Saturday, December 4

Southern Islanders’ Frustrations Increase As Covid-Free


As daily cases of Covid-19 continue to rise in Auckland, there are rumors of rebellion on the South Island and a call to part ways with the team of five million.

People line up at the one-day Covid-19 testing clinic in Frankton, which operates from 9 a.m.  M. At 5 p.  M. Tuesday.

Covid-19 testing in Queenstown.
Photo: RNZ / Tess Brunton

The separatists now have some allies in high places and leading epidemiologists back the idea of ​​a border between the mainland and Te Ika a Māui.

Epidemiologists Professor Nick Wilson and Professor Rod Jackson said a South Island border was a no-brainer.

Speaking on the “Morning Report” today, Wilson said it would only be open to essential double-vacuum workers, such as truck drivers, and only if they had had a negative PCR test and were rechecked at the border using a rapid antigen test.

“That is what is happening at some of Australia’s interstate borders. And it has worked. I mean Tasmania has had no community cases for over 500 days. So even though we failed with the elimination in Auckland, we shouldn’t just throw up our hands and let Covid-19 spread across the country. “

Canterbury Employers Chamber of Commerce director Leeann Watson said the idea had merit but could gain more acceptance if it is presented with the promise of greater freedoms.

“I guess we’ve probably had a high degree of frustration in our region as to why we’re still at alert level 2, for example, so I think if the message was to close the borders and return the South Island to sea Whatever the new level 1 looks like, I think there will be very strong support for that. “

Yet further south, in Queenstown, Chamber of Commerce Director Ruth Stokes said preventing North Islanders from visiting the South Island would be a disaster for hospitality and tourism businesses.

“Taking Auckland out has brought us to our knees.

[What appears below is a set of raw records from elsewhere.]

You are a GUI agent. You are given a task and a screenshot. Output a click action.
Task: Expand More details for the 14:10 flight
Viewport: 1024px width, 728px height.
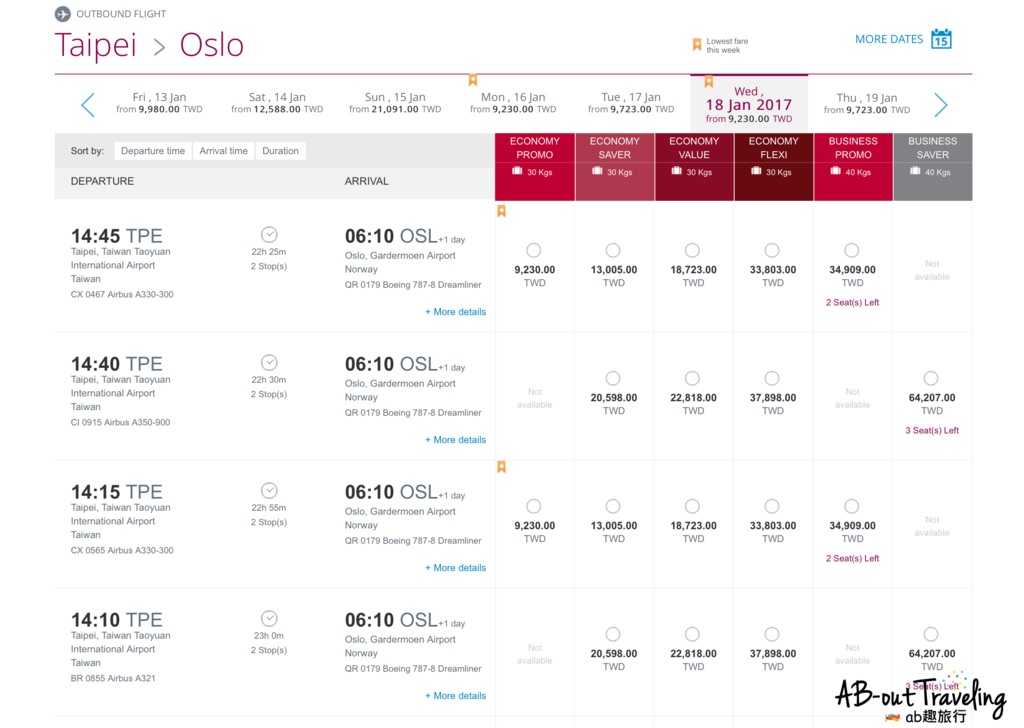[x=455, y=696]
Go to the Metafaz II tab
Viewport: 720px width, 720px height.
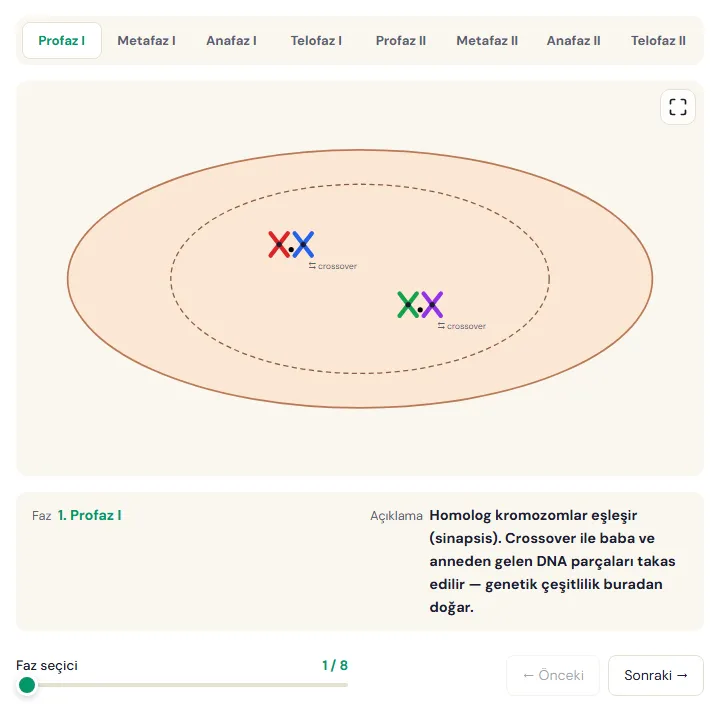tap(487, 40)

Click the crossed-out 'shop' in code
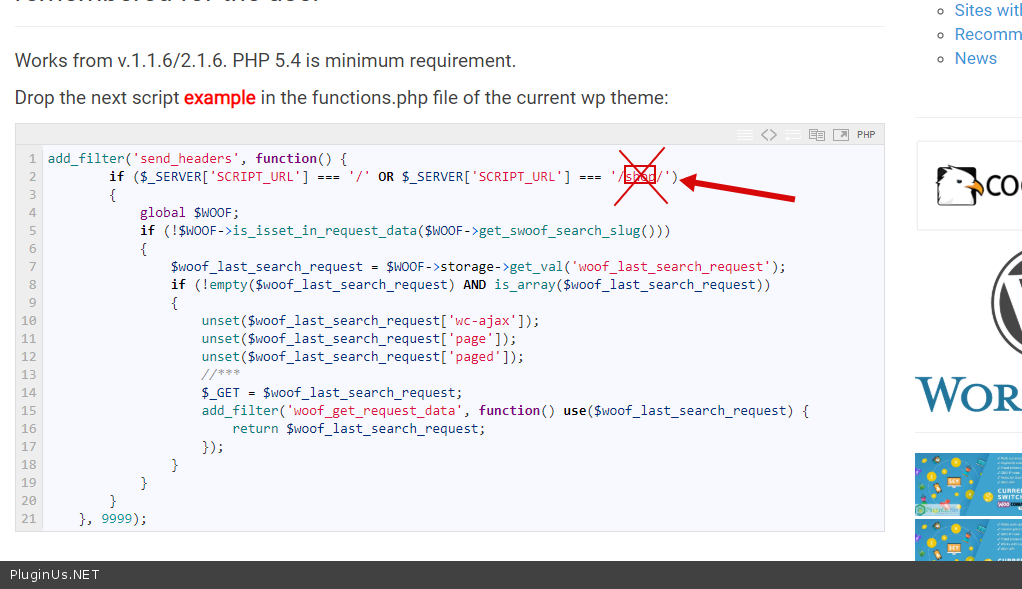click(x=640, y=177)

You take out the rest of the little more than 4 million people who live in the North Island making it more difficult for them … it is difficult.”

Tony Blakely, a professor of epidemiology at the University of Melbourne, said strict borders had worked well in Western Australia and Tasmania and could be just as effective on the South Island.

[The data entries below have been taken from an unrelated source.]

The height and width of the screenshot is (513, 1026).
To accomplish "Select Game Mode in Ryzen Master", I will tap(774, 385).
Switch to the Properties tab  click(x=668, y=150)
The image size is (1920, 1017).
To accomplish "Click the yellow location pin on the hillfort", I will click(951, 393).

But they couldn’t be the end goal.

He said they had to be combined with a great effort to increase vaccination rates by the day that Covid-19 finally managed to open the door.

“You have to ask yourself if you are in the South Island, what is your long-term strategy here and presumably it is not living hermetically sealed off from the rest of New Zealand and the rest of the world forever. It is power to open up and make people come and go. come on. Even with 80% double vacuum, with some measurements you can get to that [opening up] without too much risk. “

Blakely had a word of caution for the South Island, noting that places like Western Australia and Queensland, which had done well to keep the virus out, were also places where vaccination rates had remained stubbornly low.

In contrast, states where the virus had spread had high absorption and were now embracing the idea of ​​making the vaccine mandatory.